• _RECORDS_:
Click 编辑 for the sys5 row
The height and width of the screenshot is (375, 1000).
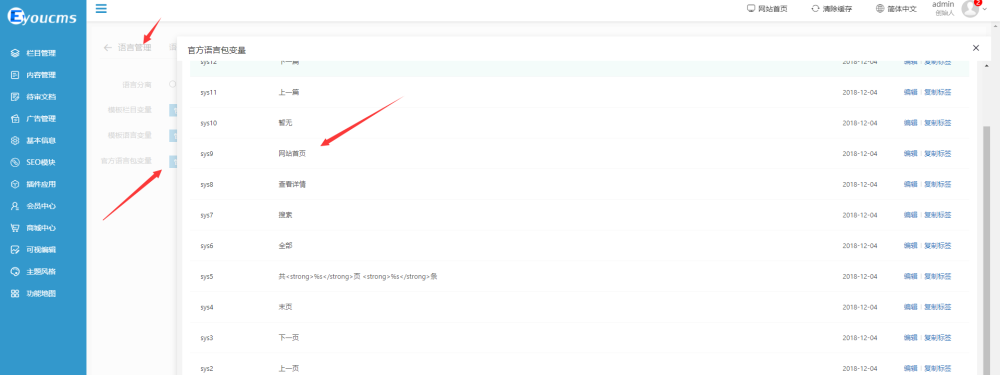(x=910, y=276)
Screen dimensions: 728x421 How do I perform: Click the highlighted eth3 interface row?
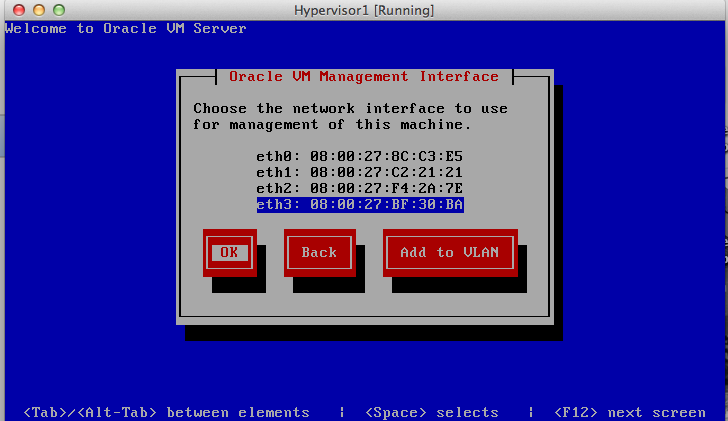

==

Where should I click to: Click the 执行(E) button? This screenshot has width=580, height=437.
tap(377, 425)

• _WHAT YOU SHOULD DO_: Could the stretch from the line with "Click 编辑 for the sys5 row" through the line with "Screen dimensions: 728x421" in the listing above be restated word for word, minus the pictures?

• _PROBLEM SOLUTION_:
Click 编辑 for the sys5 row
The height and width of the screenshot is (375, 1000).
(x=910, y=276)
Screen dimensions: 728x421 How do I perform: Click the highlighted eth3 interface row?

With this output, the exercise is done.